→ WHAT THE EXERCISE ASKS: Within the data below, determine how many lines contain "agent" and supply only that figure.

→ INFORMATION SHOWN:
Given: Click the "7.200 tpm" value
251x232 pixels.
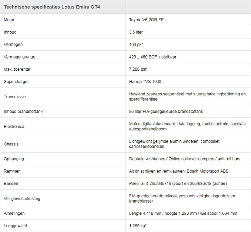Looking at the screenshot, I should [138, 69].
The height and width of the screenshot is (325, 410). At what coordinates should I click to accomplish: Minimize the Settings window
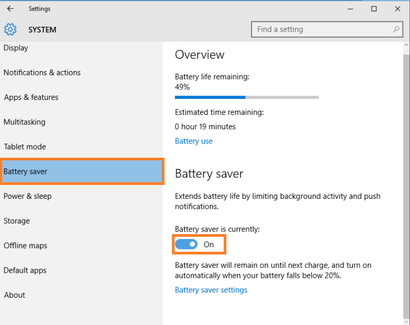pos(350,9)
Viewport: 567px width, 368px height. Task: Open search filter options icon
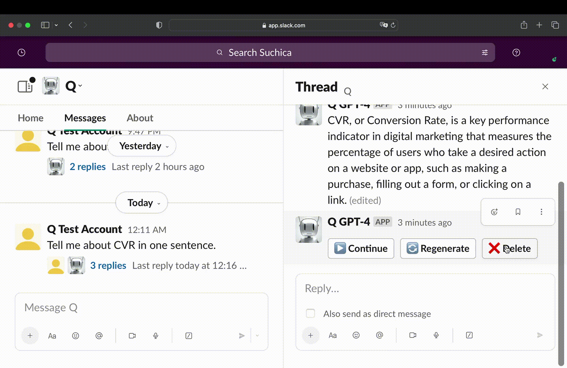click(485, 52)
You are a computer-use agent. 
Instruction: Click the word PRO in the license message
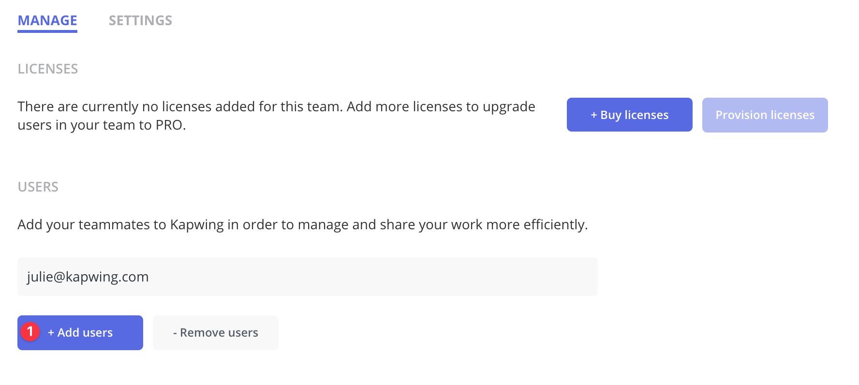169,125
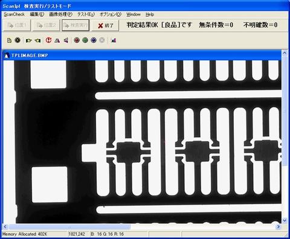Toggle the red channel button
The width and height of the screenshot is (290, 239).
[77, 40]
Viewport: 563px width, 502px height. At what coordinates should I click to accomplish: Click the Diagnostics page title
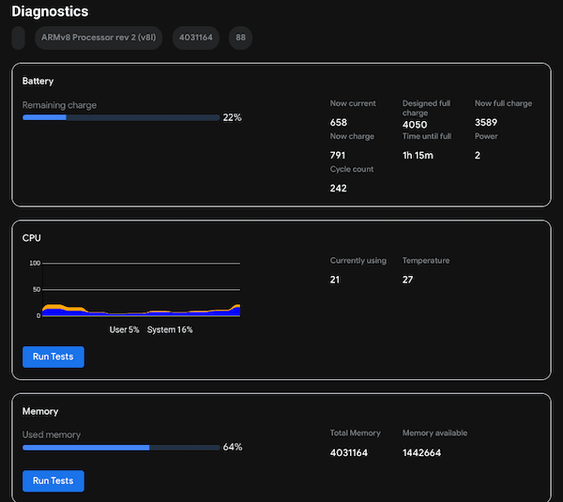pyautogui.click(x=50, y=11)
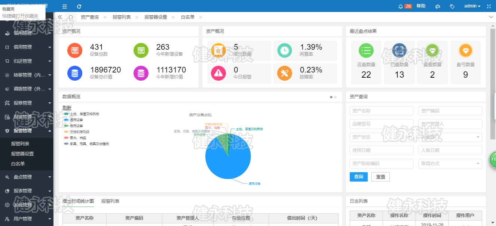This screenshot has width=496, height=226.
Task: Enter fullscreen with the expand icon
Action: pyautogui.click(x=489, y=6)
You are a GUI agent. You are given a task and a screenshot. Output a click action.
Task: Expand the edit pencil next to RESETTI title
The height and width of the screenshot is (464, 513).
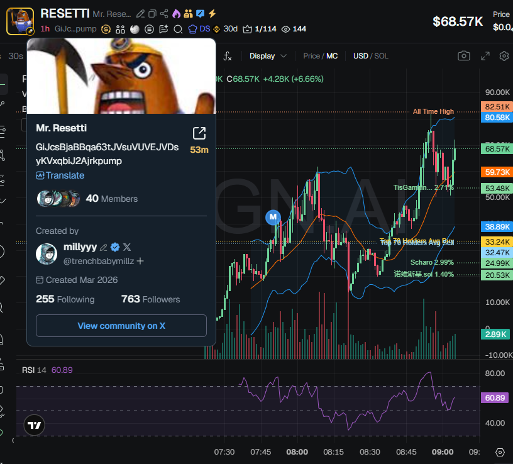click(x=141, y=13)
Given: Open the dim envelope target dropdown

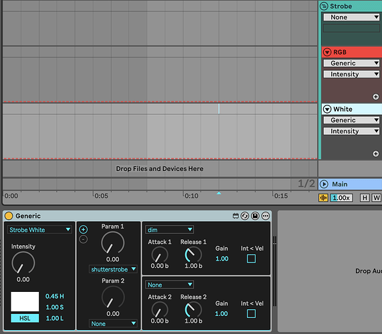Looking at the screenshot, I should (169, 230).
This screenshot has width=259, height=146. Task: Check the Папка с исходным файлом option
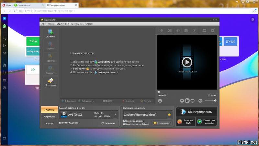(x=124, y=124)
---
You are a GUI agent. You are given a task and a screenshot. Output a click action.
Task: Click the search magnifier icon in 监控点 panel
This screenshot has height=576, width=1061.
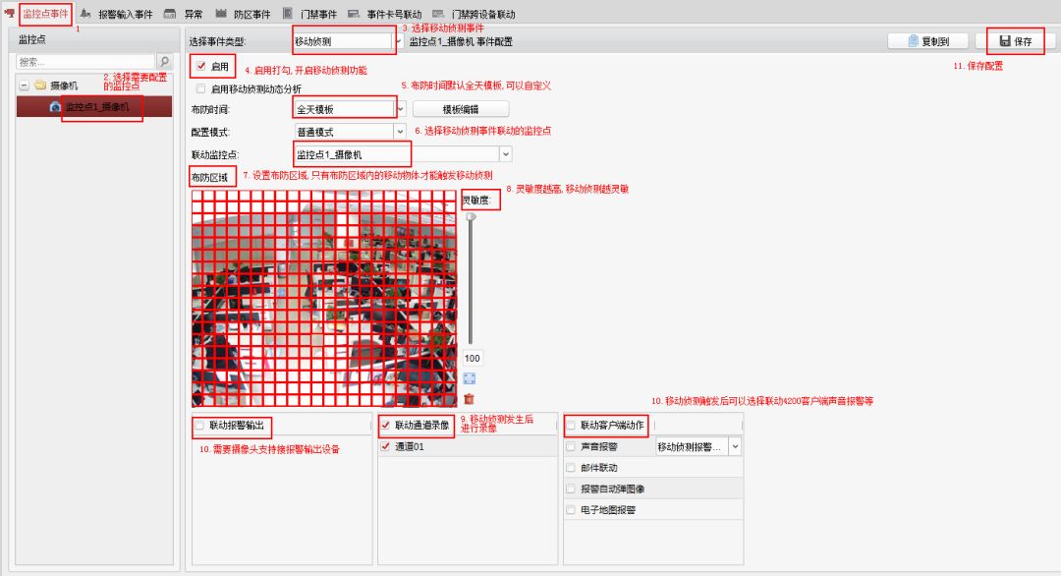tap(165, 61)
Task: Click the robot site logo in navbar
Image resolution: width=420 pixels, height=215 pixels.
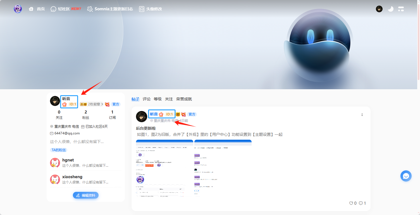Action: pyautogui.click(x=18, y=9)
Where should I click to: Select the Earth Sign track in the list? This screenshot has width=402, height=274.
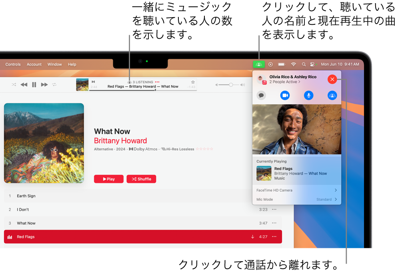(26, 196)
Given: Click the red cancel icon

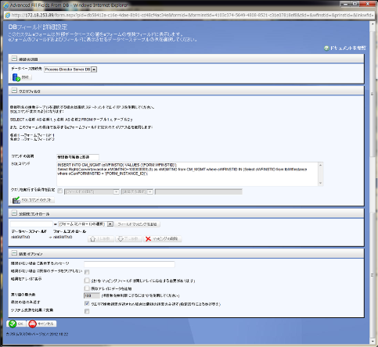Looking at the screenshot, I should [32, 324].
...
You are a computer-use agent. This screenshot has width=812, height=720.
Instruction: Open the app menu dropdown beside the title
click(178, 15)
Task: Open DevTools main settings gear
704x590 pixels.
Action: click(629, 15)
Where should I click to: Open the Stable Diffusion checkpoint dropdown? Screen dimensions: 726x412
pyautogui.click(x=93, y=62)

→ RESPONSE TO THIS TASK: 4